Data to examine:

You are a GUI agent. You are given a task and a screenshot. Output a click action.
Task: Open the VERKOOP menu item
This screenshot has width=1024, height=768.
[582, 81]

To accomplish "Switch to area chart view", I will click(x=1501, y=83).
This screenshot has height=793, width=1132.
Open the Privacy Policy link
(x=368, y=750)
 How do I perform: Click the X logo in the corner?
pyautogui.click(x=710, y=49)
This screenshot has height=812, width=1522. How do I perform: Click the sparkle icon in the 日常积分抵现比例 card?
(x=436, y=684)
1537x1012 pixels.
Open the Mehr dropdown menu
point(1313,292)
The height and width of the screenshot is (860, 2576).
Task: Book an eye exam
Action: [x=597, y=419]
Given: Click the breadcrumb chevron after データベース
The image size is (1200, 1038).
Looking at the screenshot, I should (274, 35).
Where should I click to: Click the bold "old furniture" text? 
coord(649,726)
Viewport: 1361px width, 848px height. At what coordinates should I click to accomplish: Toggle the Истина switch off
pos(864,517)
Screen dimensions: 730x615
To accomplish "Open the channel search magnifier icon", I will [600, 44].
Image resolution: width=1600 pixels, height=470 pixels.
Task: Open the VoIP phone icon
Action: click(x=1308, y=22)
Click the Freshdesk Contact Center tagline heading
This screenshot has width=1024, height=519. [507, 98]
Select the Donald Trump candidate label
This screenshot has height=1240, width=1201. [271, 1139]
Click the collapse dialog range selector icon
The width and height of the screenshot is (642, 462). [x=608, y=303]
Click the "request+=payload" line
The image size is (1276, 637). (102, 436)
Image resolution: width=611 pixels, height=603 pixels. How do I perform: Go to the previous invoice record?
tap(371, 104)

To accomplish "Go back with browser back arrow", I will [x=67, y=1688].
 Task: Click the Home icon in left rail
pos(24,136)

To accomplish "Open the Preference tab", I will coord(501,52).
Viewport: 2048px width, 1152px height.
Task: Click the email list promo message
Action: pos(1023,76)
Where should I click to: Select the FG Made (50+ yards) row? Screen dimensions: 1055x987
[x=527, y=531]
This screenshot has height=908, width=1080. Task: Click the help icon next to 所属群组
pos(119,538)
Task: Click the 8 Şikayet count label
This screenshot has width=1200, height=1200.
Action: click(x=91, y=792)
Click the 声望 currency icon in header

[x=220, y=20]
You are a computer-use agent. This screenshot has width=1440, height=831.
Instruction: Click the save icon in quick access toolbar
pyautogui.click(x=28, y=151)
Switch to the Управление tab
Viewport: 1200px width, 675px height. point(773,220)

Problem: Where a line in the records above contains the word "agent", copy that line.

Written solution:
You are a GUI agent. You are given a task and a screenshot. Output a click action.
You are a computer-use agent. This screenshot has width=1440, height=831.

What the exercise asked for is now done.